A noter que la loi de financement de la sécurité sociale pour 2009 impose l’application de cotisations sociales aux dividendes versés aux professions libérales qui exercent leurs activités, notamment, au sein de sociétés d’exercice libéral. Cette loi stipule que «les dividendes sont traités comme la rémunération, c’est à dire soumis aux mêmes charges sociales, à partir du moment ou ils sont supérieurs à 10% du capital de la société, des primes d’émission et des sommes versées en compte courant». Par exemple, si capital social et sommes en compte courant égales à 50.000 euros, les dividendes exonérés de charges ne pourront pas dépasser 5.000 euros. Cette nouvelle disposition concerne les revenus distribués ou payés à compter du 1° janvier 2009.

Contrôle fiscal :

L’abus de droit est redéfini et il devient applicable, sans restriction, à l’ensemble des impôts. Les pénalités applicables sont différenciées suivant que le contribuable est l’instigateur ou le bénéficiaire principal de l’abus de droit auquel cas il «écope» d’une majoration de 80% réduite à 40% pour la personne non instigatrice de l’opération comme, par exemple, un associé minoritaire.

Naissance, à partir du 1° janvier 2009, d’une nouvelle procédure de contrôle sur demande des successions et donations qui permet aux redevables de demander à l’administration fiscale de contrôler leur déclaration ou leur acte afin de raccourcir le délai dans lequel l’administration est susceptible de procéder à un contrôle de cette déclaration ou de cet acte.

Une nouveauté en ce qui concerne l’intérêt de retard, à savoir que celui-ci n’est pas applicable aux contribuables n’ayant reçu, avant l’expiration du délai de déclaration, aucune réponse de l’administration à leur demande portant sur l’interprétation d’une loi nouvelle ou l’application en matière fiscale d’une règle comptable.
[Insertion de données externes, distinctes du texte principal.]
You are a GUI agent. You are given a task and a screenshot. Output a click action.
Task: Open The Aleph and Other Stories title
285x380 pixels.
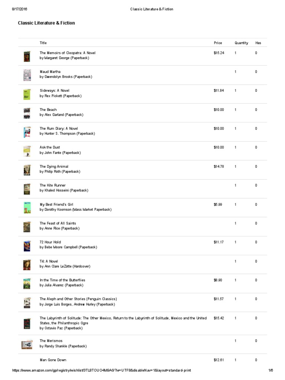tap(78, 299)
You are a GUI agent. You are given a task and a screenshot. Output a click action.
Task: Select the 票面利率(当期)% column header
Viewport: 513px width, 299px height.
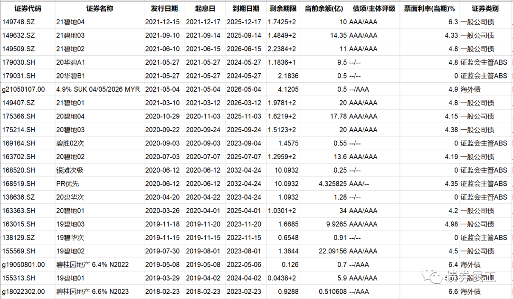tap(429, 9)
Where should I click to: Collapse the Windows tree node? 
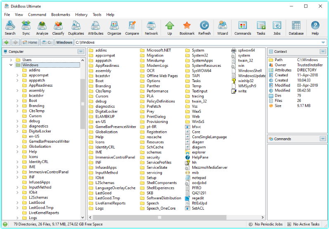click(11, 65)
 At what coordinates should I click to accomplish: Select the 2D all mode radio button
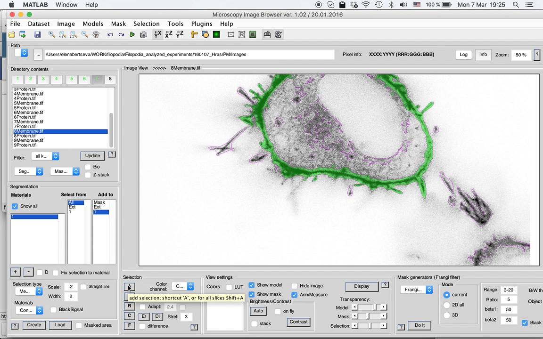click(x=446, y=305)
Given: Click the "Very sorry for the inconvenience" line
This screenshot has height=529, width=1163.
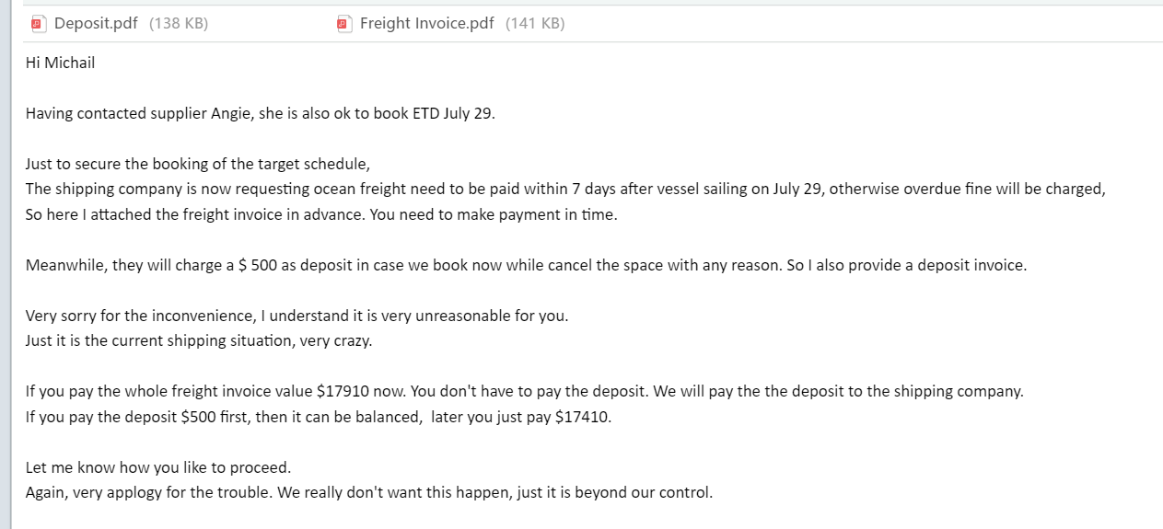Looking at the screenshot, I should pos(297,316).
A compter du 1° janvier 2009, comme il n’y a pas de petites économies, en matière de recouvrement, la mise en demeure de payer – que le comptable public doit effectuer avant d’engager des poursuites – pourra être adressée au contribuable par courrier simple, le plis recommandé avec accusé de réception ne faisant son retour que dans des cas spécifiques (gros recouvrement, prescription qui arrive…).

Taxes annexes :

Contribution additionnelle de 1,1% sur les revenus du patrimoine dont j’ai fait état dans un précédent billet.

Augmentation du droit sur les alcools, ainsi que celle du droit de timbre perçu sur les demandes de passeports.

La reconduction de la taxe exceptionnelle sur les entreprises pétrolières.

Aménagement de la taxe additionnelle «écopastille» suivant le type de véhicule (flexfioul) et ou la situation de famille.